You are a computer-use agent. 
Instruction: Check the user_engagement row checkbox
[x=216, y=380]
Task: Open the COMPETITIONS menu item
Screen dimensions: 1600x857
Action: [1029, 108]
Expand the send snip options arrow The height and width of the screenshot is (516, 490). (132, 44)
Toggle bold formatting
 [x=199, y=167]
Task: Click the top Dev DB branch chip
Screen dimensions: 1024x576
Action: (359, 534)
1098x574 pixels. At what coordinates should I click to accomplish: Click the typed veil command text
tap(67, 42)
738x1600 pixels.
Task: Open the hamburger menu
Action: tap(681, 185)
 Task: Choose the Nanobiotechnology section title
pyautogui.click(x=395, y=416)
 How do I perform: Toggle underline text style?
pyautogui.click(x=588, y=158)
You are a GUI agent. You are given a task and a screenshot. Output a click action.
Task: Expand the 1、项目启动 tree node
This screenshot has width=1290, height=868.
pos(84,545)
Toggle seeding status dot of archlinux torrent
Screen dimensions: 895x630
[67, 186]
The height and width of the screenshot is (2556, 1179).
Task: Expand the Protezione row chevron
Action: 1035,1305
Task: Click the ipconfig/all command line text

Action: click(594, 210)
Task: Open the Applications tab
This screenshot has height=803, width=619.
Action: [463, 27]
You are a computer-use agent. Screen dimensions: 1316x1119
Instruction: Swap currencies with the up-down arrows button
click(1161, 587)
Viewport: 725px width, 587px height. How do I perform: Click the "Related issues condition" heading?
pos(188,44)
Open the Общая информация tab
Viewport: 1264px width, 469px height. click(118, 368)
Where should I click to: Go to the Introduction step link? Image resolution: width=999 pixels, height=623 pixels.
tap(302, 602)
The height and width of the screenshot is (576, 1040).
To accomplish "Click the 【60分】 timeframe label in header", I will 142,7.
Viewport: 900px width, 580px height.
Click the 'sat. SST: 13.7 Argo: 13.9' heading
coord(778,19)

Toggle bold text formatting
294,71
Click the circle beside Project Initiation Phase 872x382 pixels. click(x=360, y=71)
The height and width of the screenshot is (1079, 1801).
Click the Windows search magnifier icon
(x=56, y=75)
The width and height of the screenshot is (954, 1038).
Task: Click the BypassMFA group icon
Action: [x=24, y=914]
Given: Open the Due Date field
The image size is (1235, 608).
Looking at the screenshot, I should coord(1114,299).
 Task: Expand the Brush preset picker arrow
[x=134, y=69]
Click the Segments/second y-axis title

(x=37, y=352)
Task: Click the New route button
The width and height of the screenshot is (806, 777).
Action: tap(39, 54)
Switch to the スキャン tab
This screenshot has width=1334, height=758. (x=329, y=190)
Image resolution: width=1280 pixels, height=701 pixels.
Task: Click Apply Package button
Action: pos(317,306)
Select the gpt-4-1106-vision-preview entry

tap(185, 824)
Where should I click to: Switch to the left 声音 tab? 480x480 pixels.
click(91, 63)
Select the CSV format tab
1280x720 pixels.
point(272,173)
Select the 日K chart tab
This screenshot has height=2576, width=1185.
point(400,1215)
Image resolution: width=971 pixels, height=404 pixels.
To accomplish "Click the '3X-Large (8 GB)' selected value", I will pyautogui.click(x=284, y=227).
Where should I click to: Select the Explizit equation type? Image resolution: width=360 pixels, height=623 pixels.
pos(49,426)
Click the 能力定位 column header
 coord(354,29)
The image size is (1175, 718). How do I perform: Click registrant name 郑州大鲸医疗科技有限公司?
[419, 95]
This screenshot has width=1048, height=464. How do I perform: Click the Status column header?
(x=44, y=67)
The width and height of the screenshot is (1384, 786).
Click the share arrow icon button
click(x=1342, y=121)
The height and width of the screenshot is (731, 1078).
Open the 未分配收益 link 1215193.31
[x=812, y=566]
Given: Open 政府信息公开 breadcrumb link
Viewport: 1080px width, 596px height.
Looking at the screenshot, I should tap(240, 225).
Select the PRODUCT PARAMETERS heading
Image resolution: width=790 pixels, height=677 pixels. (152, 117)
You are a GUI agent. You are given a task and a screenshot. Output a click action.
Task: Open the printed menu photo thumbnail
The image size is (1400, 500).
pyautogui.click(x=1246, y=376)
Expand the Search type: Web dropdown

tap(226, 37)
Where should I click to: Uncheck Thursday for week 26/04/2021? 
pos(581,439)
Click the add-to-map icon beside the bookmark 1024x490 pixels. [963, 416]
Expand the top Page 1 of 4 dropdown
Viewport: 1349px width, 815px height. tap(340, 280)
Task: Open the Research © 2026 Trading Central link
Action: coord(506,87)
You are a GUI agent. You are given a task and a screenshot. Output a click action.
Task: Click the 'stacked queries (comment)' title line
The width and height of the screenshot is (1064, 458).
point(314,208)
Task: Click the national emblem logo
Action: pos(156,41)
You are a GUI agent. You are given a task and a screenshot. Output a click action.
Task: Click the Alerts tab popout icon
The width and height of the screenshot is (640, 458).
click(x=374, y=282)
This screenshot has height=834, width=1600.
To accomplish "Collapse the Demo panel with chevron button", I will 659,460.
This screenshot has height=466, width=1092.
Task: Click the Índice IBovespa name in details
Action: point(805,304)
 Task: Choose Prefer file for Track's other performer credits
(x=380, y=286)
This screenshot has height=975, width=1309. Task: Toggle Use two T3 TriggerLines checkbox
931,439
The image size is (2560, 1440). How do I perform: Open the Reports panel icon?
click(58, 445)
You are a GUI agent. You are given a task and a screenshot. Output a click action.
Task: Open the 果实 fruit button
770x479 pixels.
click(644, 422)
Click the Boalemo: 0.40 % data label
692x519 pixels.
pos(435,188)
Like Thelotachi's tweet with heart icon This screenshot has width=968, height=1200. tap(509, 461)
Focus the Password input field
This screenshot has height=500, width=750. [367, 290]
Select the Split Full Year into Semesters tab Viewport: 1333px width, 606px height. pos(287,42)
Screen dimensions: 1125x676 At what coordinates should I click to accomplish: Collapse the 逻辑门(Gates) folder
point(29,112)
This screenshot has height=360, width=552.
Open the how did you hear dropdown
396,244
==================================================
Reproduce every line in the records above that contains the word "computer".

You are a computer-use agent. 
You are a computer-use agent. Screen dimensions: 1316x1119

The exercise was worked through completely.